Elsewhere, and in a more general way, Vermeule has argued that the idea that a person may not be the judge in his own case isn't really a categorical principle that obtains throughout our legal system.  Instead, he says, it is an idea whose force must be weighed from context to context, depending on the particular circumstances.  I think Vermeule says some valuable things on this topic, though I’m not persuaded by everything he argues.  For present purposes, though, what matters is not the merit of Vermeule’s overall view of that subject but merely whether his view commits him to a position on the self-dealing problem in the particular circumstances here at issue: that is, whether an official would act permissibly or wrongfully by firing a subordinate as a means of trying to terminate an investigation of himself.  Vermuele does not address that case squarely, and I think that on the best reading of his work suggests that he would think such behavior wrongful--which is not to deny that a reasonable reader might read his work and reach the opposite conclusion.  So while recognizing that Vermeule might think it acceptable for an official to try to terminate an investigation against himself, I do not think he is committed to that view.  

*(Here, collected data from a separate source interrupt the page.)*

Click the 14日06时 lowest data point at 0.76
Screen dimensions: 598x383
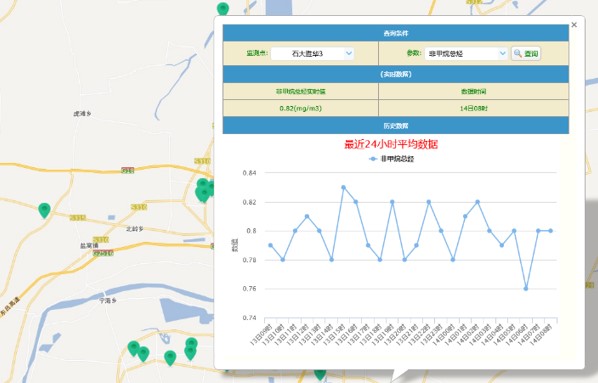point(526,289)
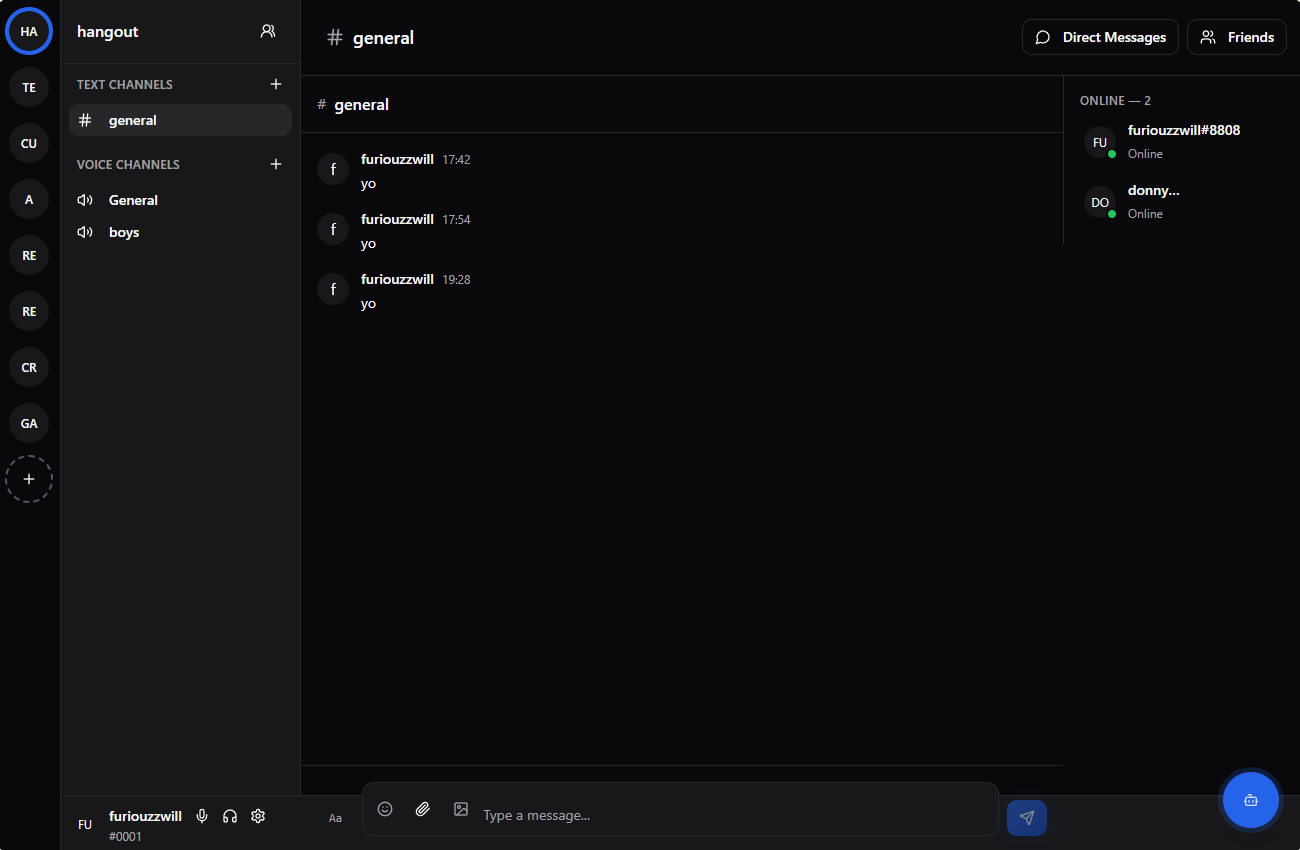Open the member list icon

click(x=267, y=31)
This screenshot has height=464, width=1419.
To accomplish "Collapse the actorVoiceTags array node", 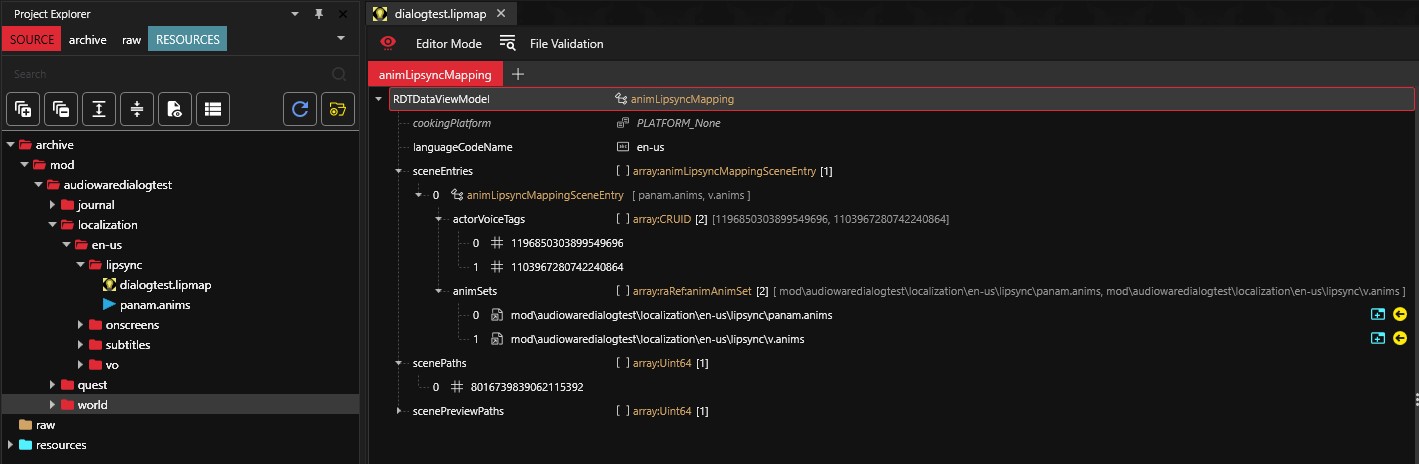I will (x=439, y=219).

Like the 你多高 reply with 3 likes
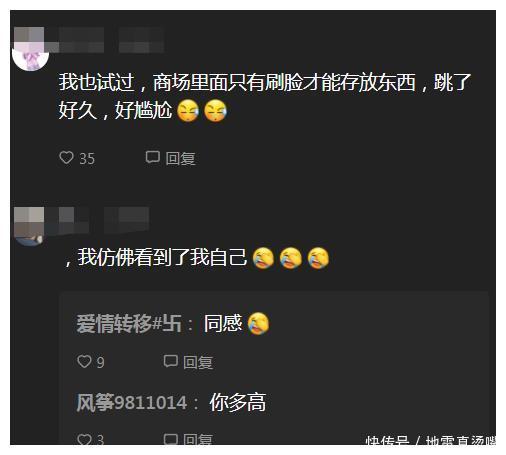tap(84, 439)
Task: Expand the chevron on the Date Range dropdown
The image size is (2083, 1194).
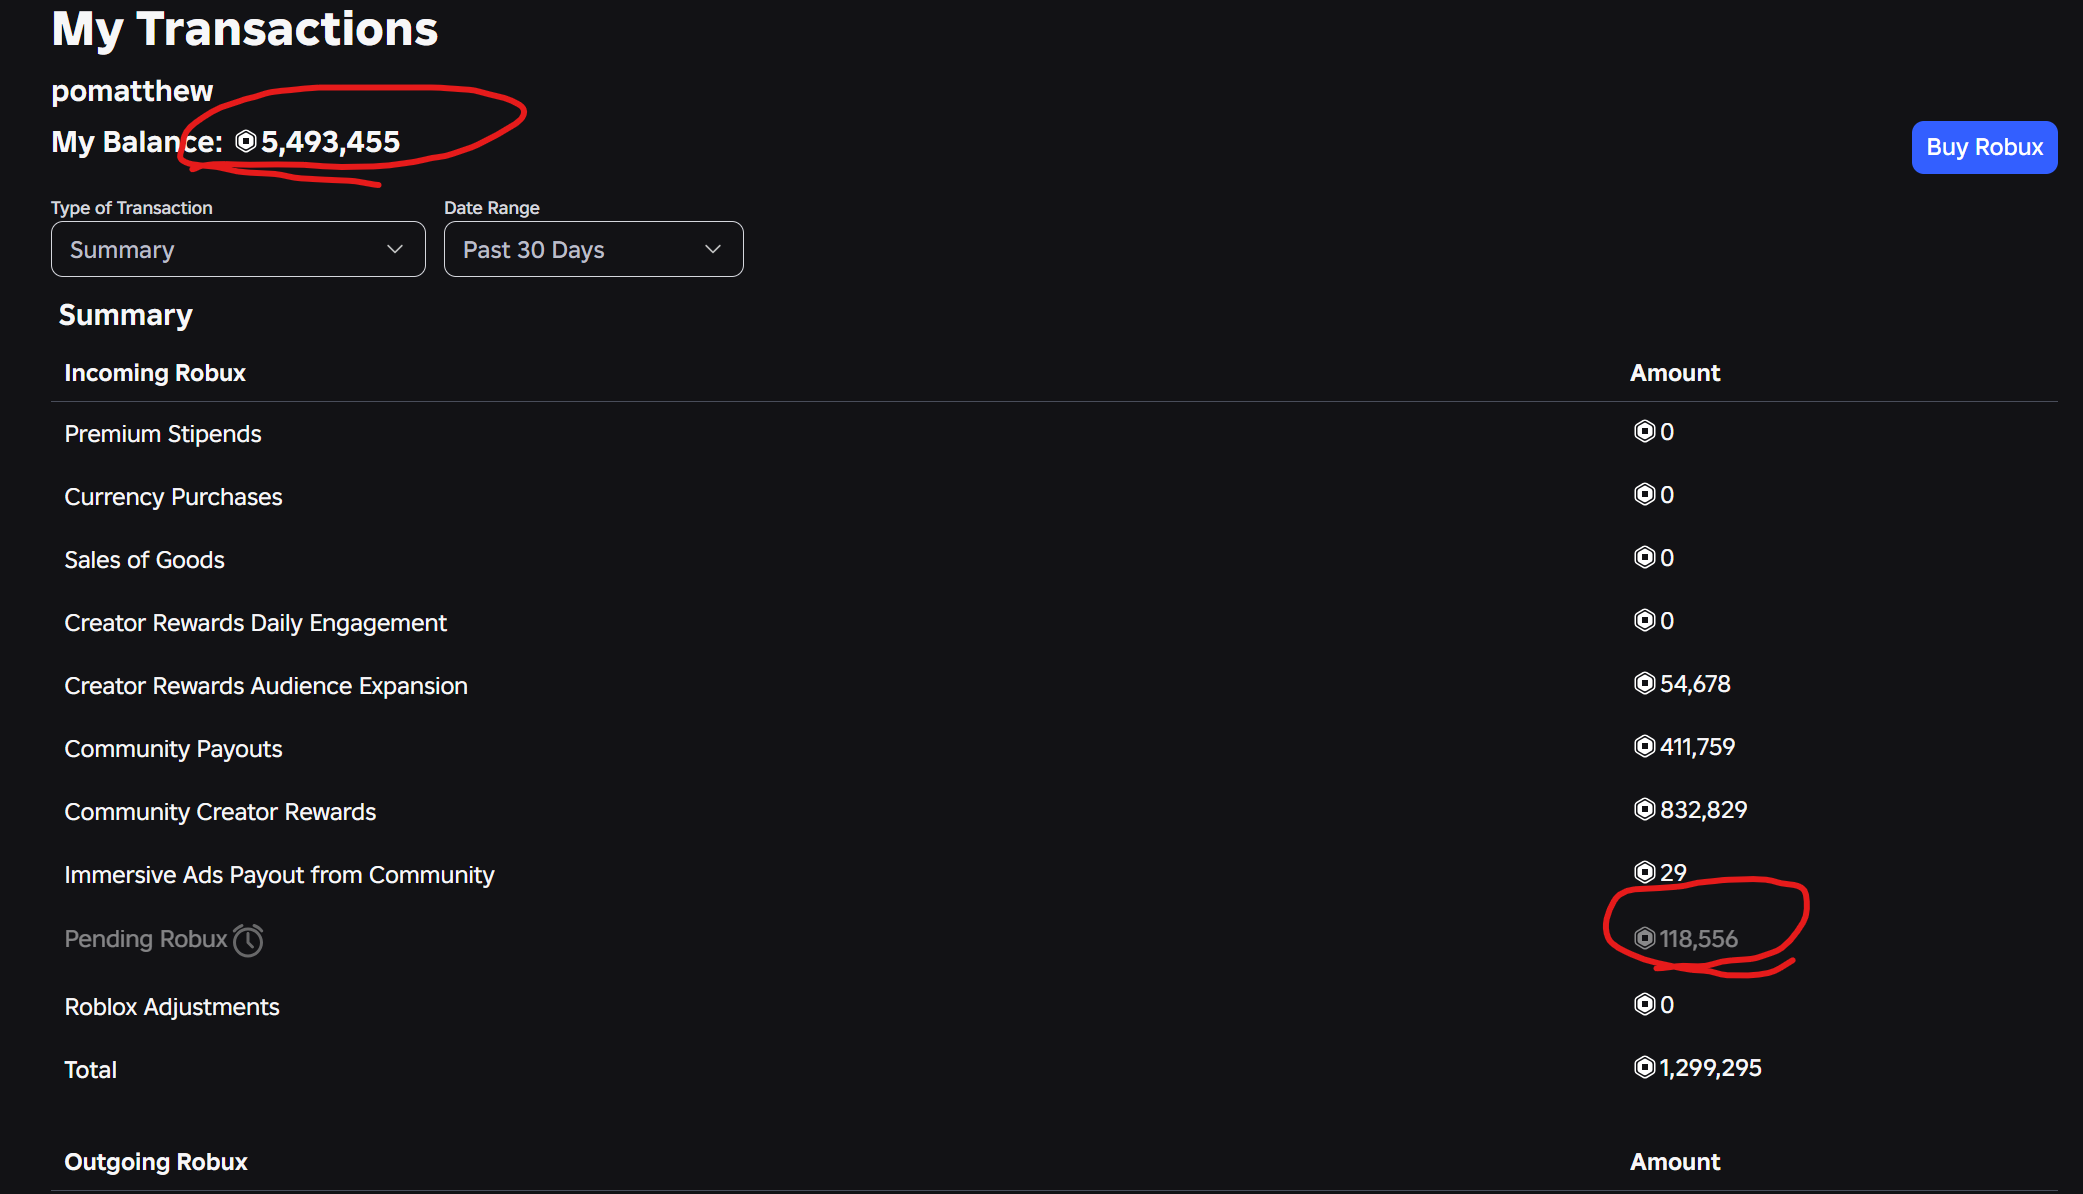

So as far as I know, then, Vermeule has written nothing contradicts the point I'm making.  When he argues that Trump’s innocence might have motivated him to fire Comey, he need not be endorsing the view that Trump’s innocence would make his decision to fire Comey acceptable And in my own comfortably held view, an official who fires a subordinate in the hopes of terminating an investigation into himself acts wrongly.  The wrong sounds in the same register as the formula that no person should be a judge in his own case.  It seems worthwhile, in the current conversation, to make that point explicit.  

Colluding with America’s foreign adversaries should disqualify a person for public office, and so should disregard for core principles of the rule of law.  For an American to have to write the preceding sentence at all is bizarre.  It’s not in the least surprising, given events of the past year.  But it’s bizarre nonetheless.